Copy out only the part of the listing that opens with the line containing "Image resolution: width=1920" and closes with the line containing "tap(1494, 880)", both of those lines included, swapping "icon" for "button" and keeping everything else the same. Leave the pictures out.

* Entries shown:
★ ★ ★
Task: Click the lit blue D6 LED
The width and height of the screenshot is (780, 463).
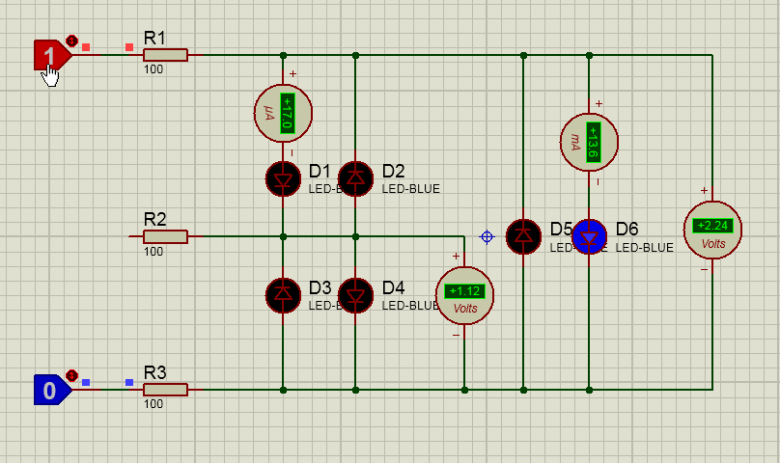Action: 589,236
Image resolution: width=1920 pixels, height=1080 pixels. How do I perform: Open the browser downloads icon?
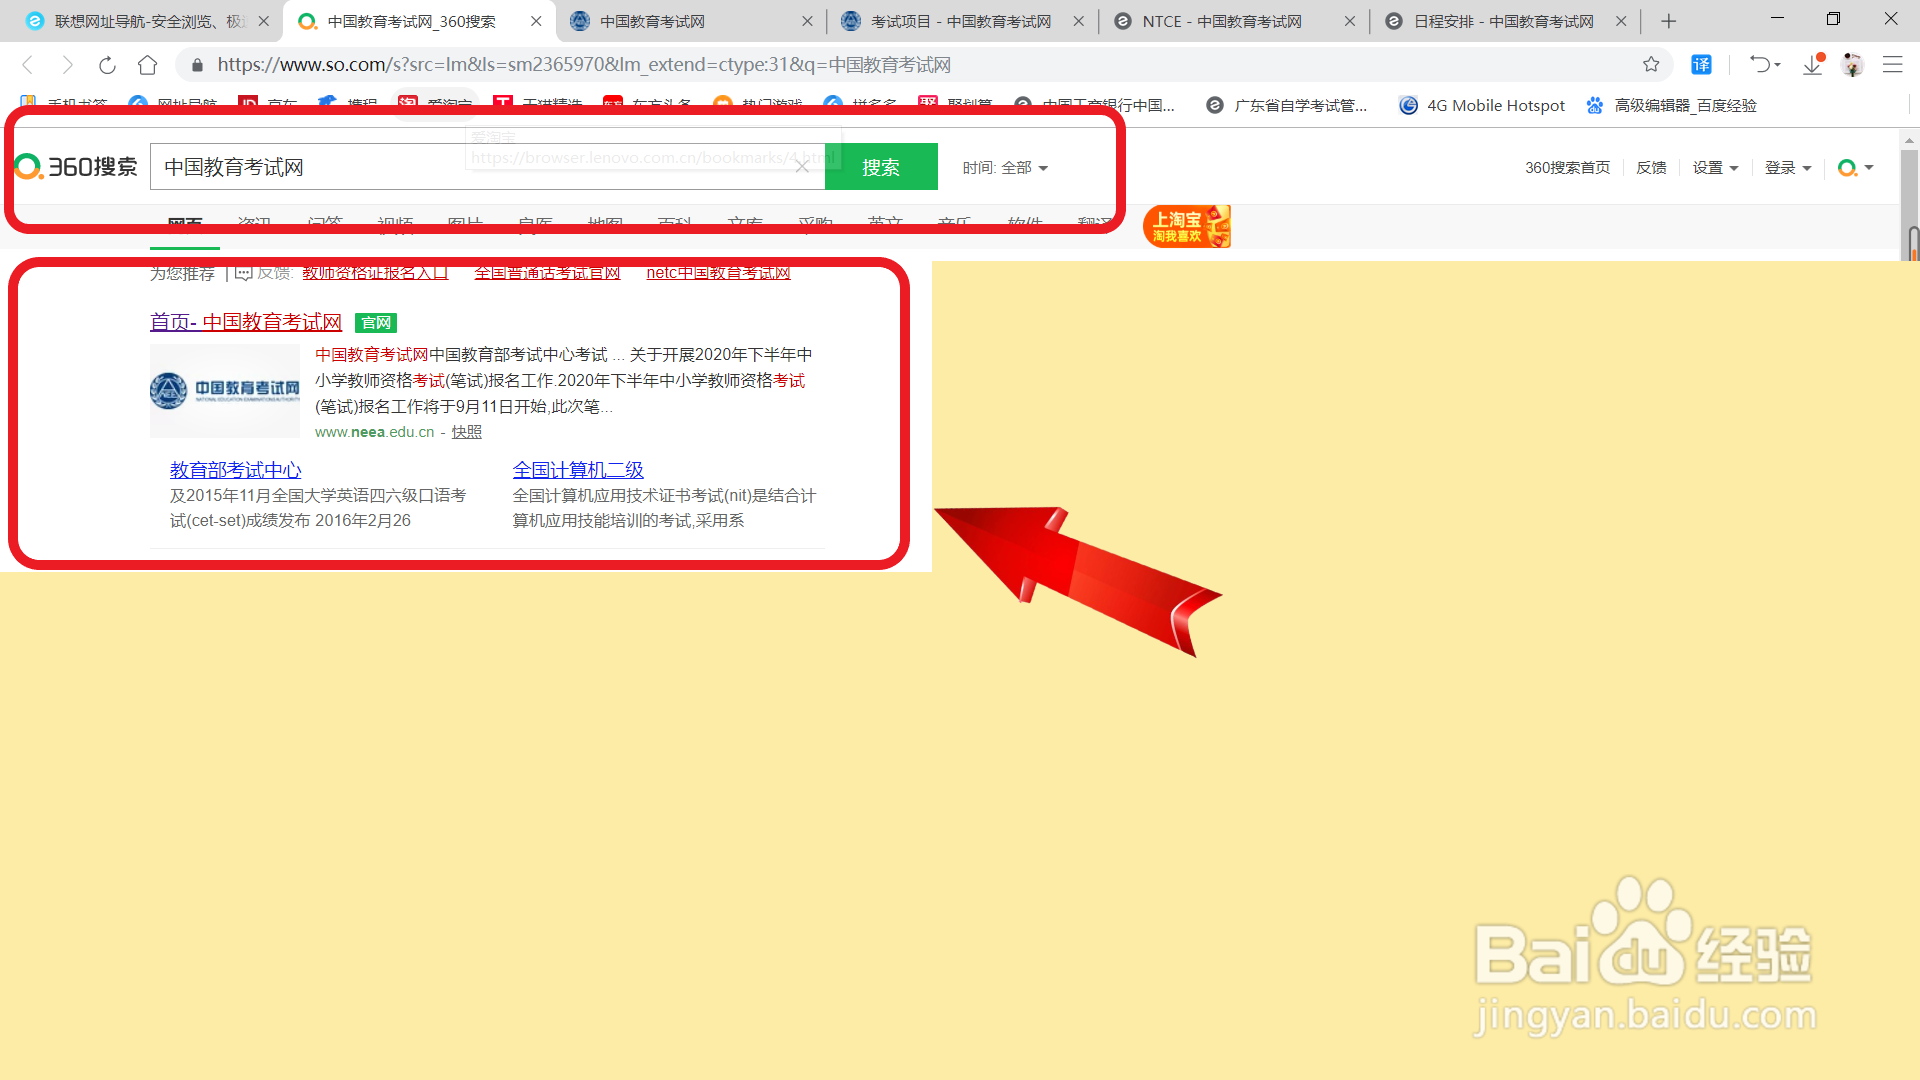1812,64
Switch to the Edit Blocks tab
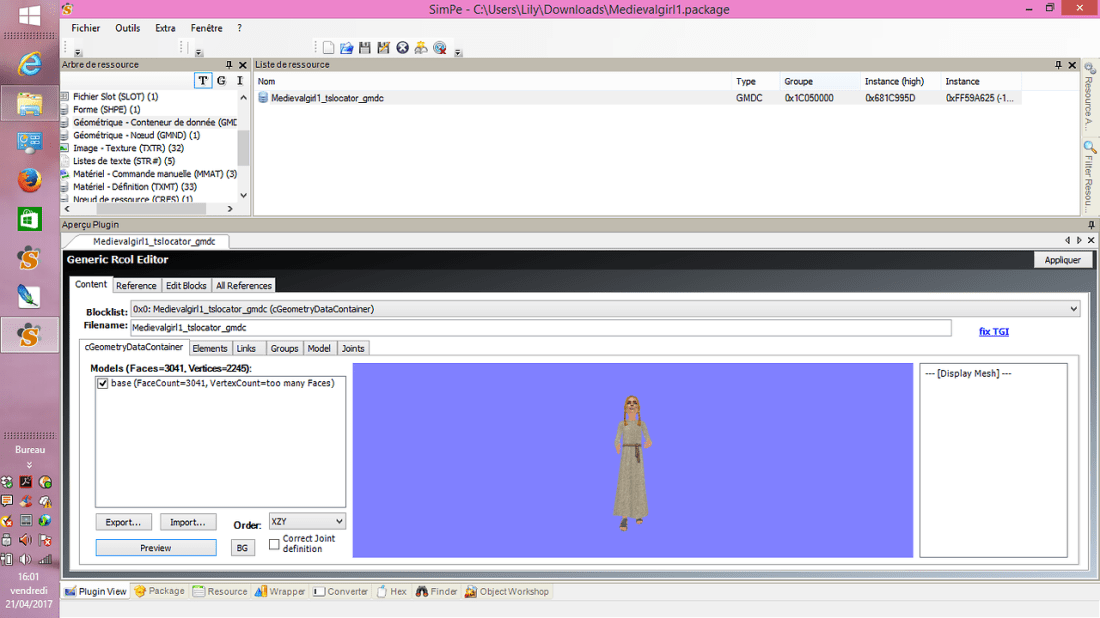 point(186,286)
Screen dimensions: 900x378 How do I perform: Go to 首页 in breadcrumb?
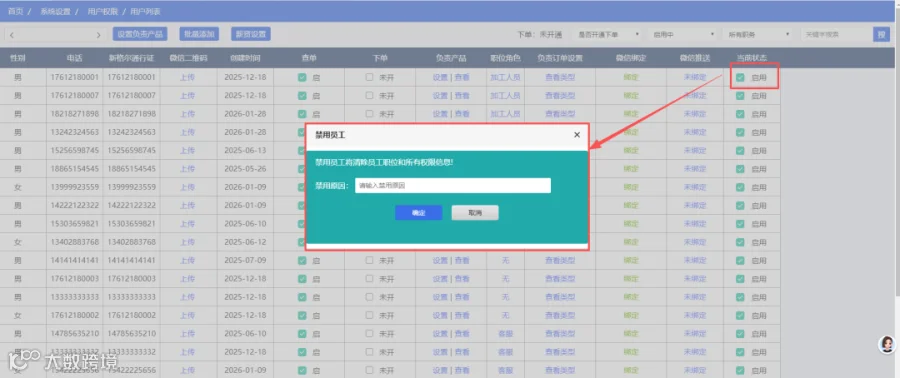pyautogui.click(x=15, y=11)
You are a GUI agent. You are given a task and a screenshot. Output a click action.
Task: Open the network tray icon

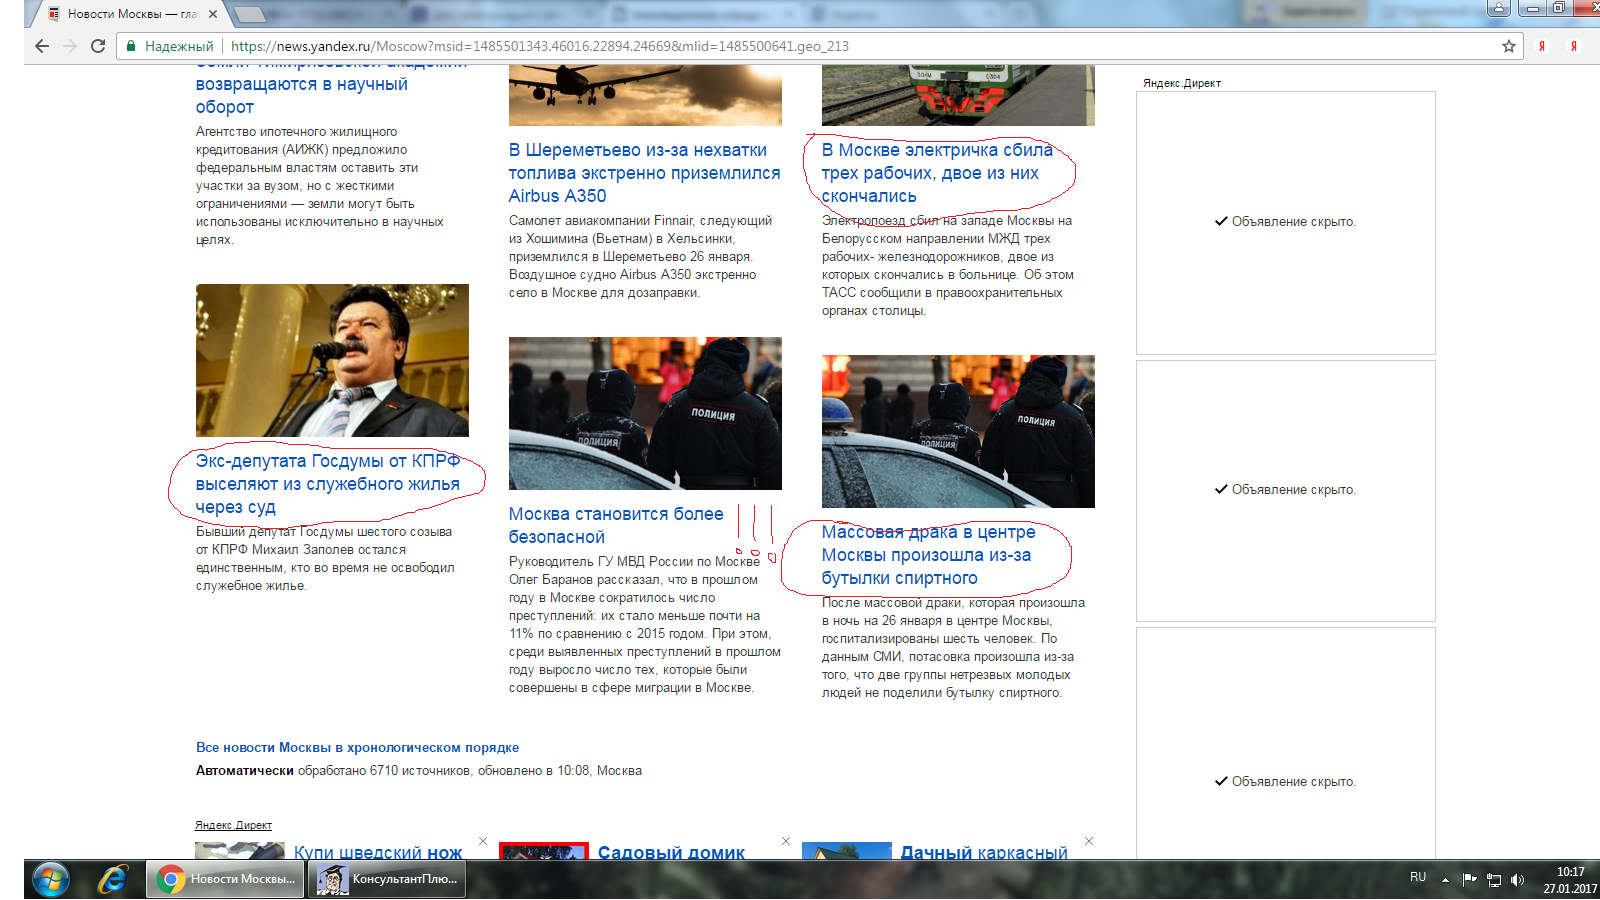tap(1494, 880)
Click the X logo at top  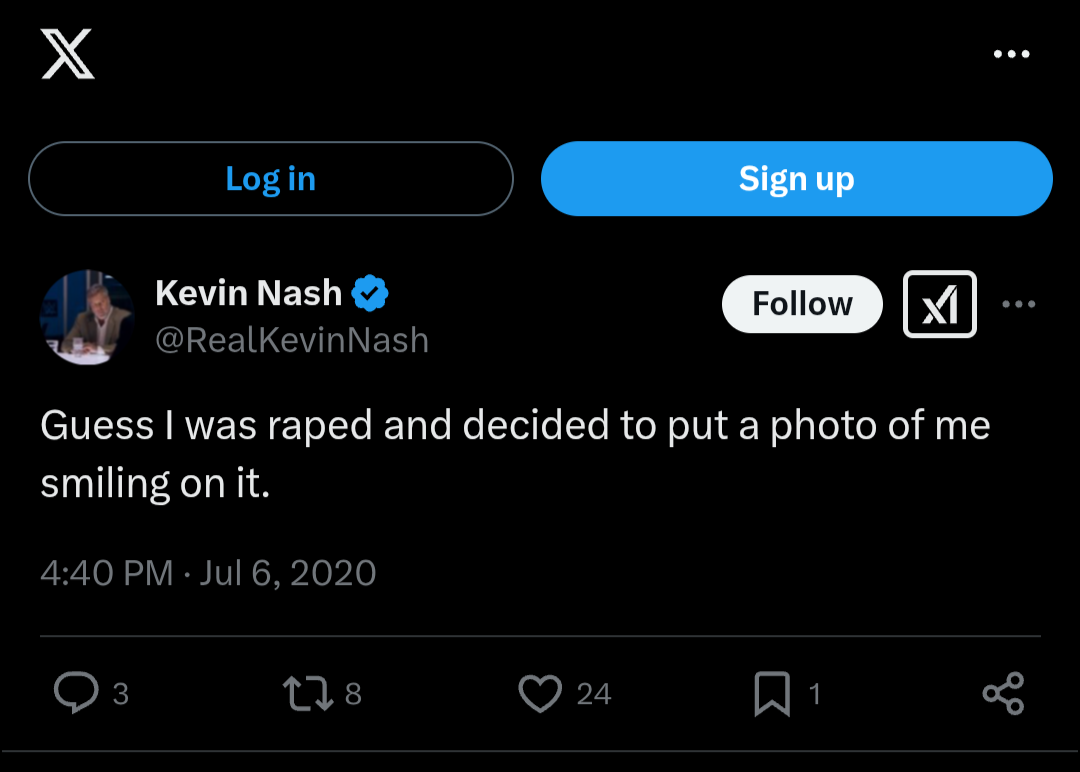(x=67, y=54)
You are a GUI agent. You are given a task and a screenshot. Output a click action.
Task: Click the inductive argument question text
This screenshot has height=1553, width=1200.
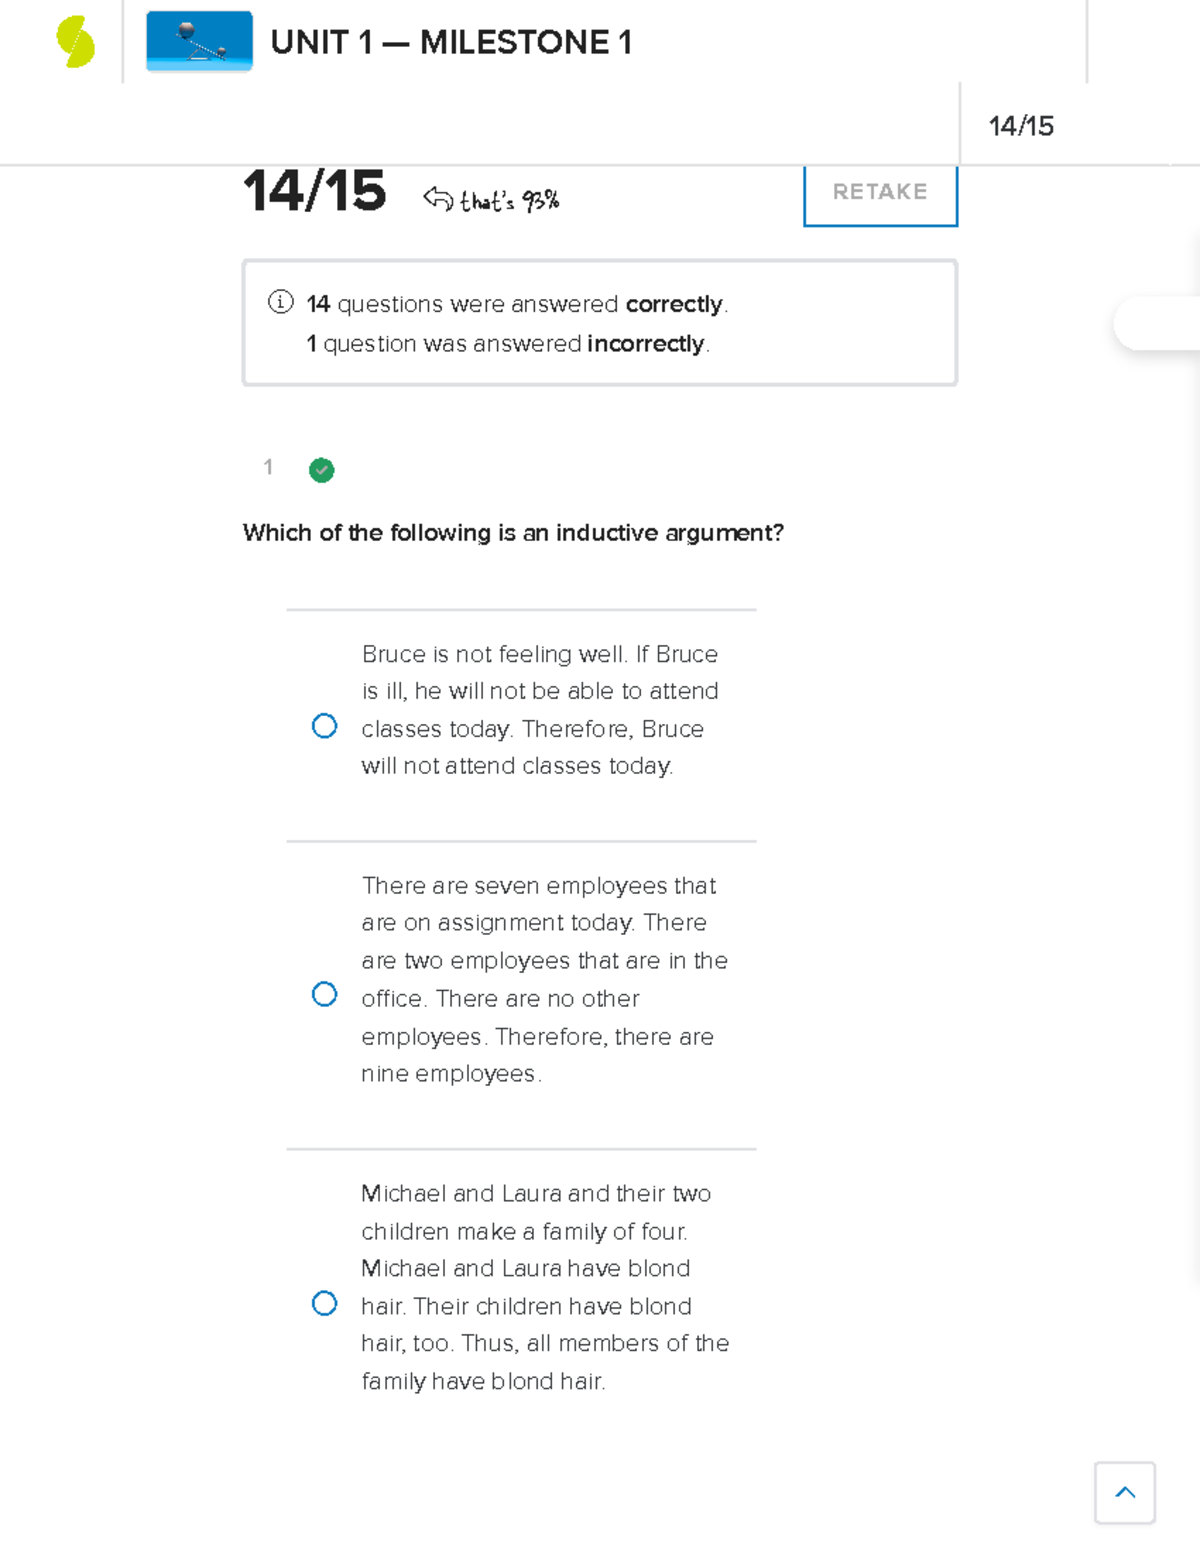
★ ★ ★
* Correct result:
Image resolution: width=1920 pixels, height=1080 pixels. How do I perform: Open the browser downloads button?
1812,64
Switch to the Edit Blocks tab
 point(186,286)
Screen dimensions: 900x378 How do I perform: Go to 首页 in breadcrumb?
pyautogui.click(x=15, y=11)
You are a GUI agent. You are given a task and a screenshot. Output a click action.
Task: Open the network tray button

tap(1494, 880)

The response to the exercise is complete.